According to this study, irreversibility has been put forth as the fact that a transformation T could be recognized subjectively well by a cyclic machine; however, the same is not possible for T~ (inverse of T). A perfect example of the irreversibility is specified by Joule’s experiment: a volume of water can only be mechanically heated, but cannot be cooled down.
The idea of a cyclic machine going through a transformation was generalized to a constructor by von Neumann. According to the generalization, a system is capable of performing a specific task on another system while remaining capable of repeating the method.
Thus, a transformation can exist only if there is a constructor capable of realizing it. In this research, the irreversibility, according to Joule’s experiment’s generalization, is called constructor-based irreversibility.
To reveal the compatibility between this recently characterized irreversibility and the time-reversal-symmetric laws of quantum mechanics, the team studied a qubit-based toy model centered on the quantum homogenizer, which is a machine that is composed of a set of N qubits — each prepared identically in a particular state.
Interacting with the N qubits of the homogenizer through consequent partial SWAPs (quantum gates capable of partially swapping the states of two qubits), the state of a particular qubit Q can be adiabatically transformed into the homogenizer one, simultaneously prompting a small change in the machine.
If the T is the “pure-to-mixed” transformation — the one where Q transforms from a pure state to a maximally mixed one—it can be evidenced that this quantum homogenizer fulfills the conditions to be regarded as a proper constructor, whereas the same is not possible for the one realizing T~ (in the “mixed-to-pure” scenario).
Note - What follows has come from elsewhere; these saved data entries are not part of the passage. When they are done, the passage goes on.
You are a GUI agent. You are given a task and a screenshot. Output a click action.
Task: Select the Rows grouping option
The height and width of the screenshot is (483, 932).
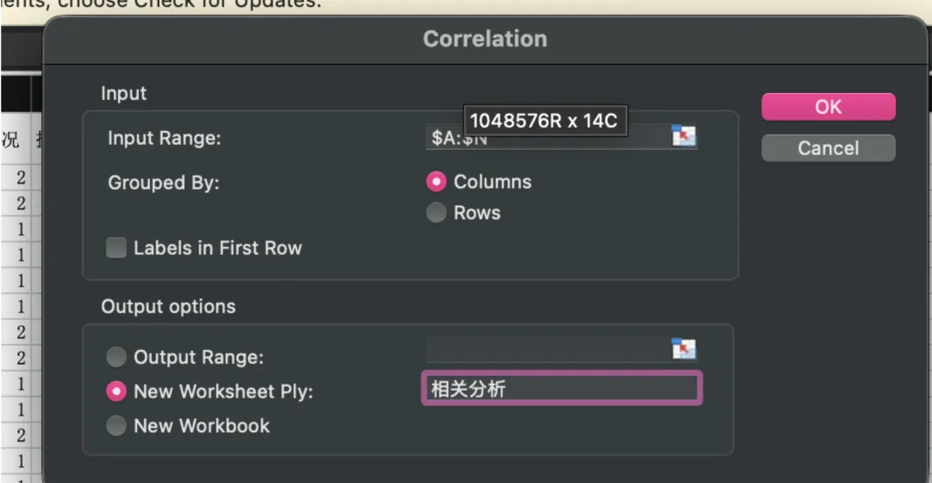coord(438,213)
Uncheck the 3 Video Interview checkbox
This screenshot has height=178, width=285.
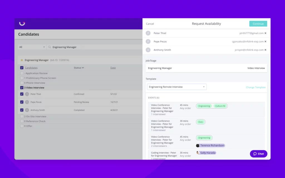22,88
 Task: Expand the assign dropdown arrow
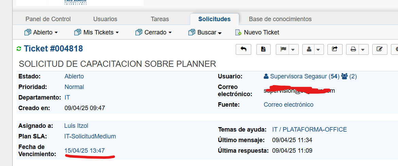click(318, 50)
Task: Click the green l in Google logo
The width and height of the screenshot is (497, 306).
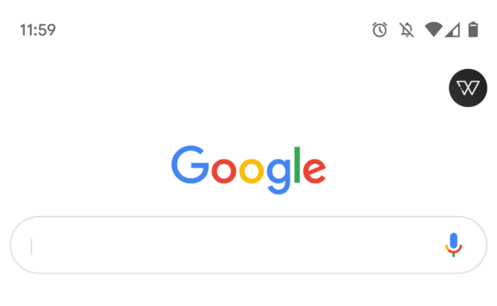Action: pos(297,165)
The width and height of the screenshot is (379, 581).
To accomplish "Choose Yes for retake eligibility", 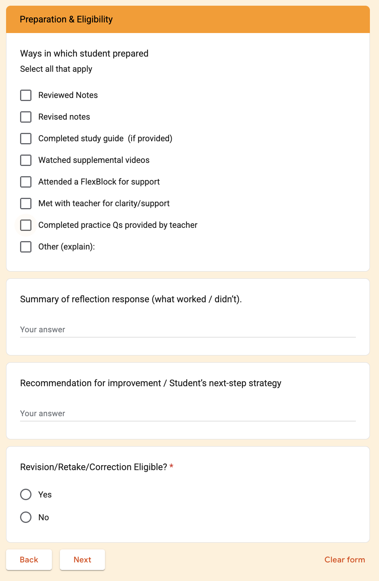I will click(26, 494).
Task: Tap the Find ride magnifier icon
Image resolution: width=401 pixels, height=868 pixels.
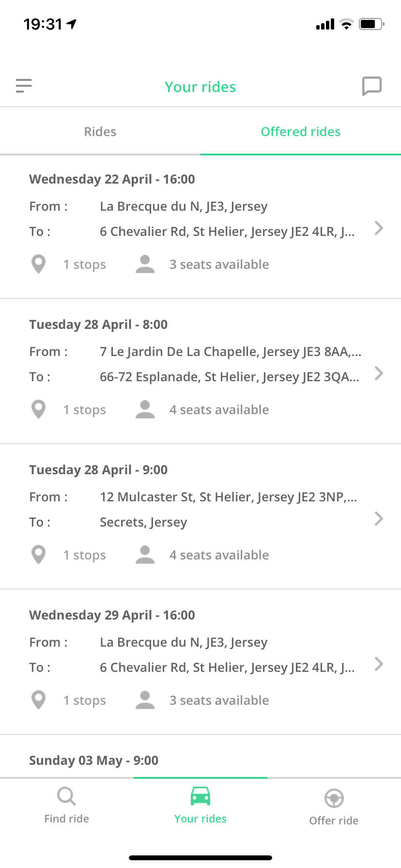Action: (66, 796)
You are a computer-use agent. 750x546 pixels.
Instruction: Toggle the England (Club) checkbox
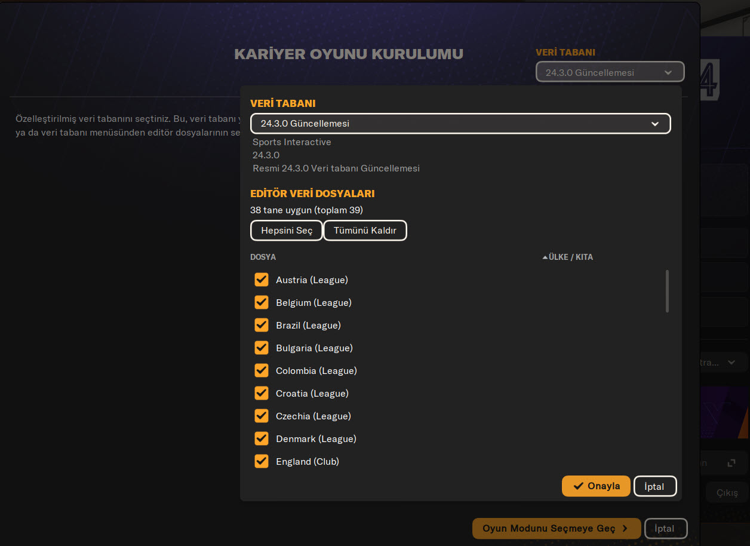coord(262,461)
This implies that even if T is possible, its counterpart T~ is not. Therefore, the team has recovered irreversibility even in a case demonstrated by time-reversible laws.
To quantitatively exhibit this, the team experimented with high-accuracy single-photon qubits, produced by a low-noise prototype source at 1550 nm expelling fiber-coupled single photons.
The interaction between qubit Q and an N = 3 quantum homogenizer was acquired by cascading three 50:50 fiber beam splitters, for which the outputs are identified by InGaAs/InP single-photon avalanche diodes. Lastly, the outputs of the detectors are directed to a time-tagging coincidence module.
Using this setup, the team examined the quantum homogenizer performances for various intensities of the partial SWAP gate. As a result, it evaluated the machine’s accuracy for both T and T~ in the task realization and its resilience to frequent usages.
With this experiment, scientists established their theoretical predictions and numerical simulations. Through this, they exhibited that when the quantum homogenizer for T can be suitable as a constructor, the one for T~ declines too quickly, ultimately not being capable of performing such a transformation.
This could be considered as solid evidence of the compatibility between constructor-based irreversibility and quantum theory time-reversible laws, which offers a new perspective on the thermodynamical irreversibility emergence in a quantum mechanical framework.
Journal Reference:
Marletto, C., et al., (2022) Emergence of Constructor-Based Irreversibility in Quantum Systems: Theory and Experiment. Physical Review Letters. doi.org/10.1103/PhysRevLett.128.080401.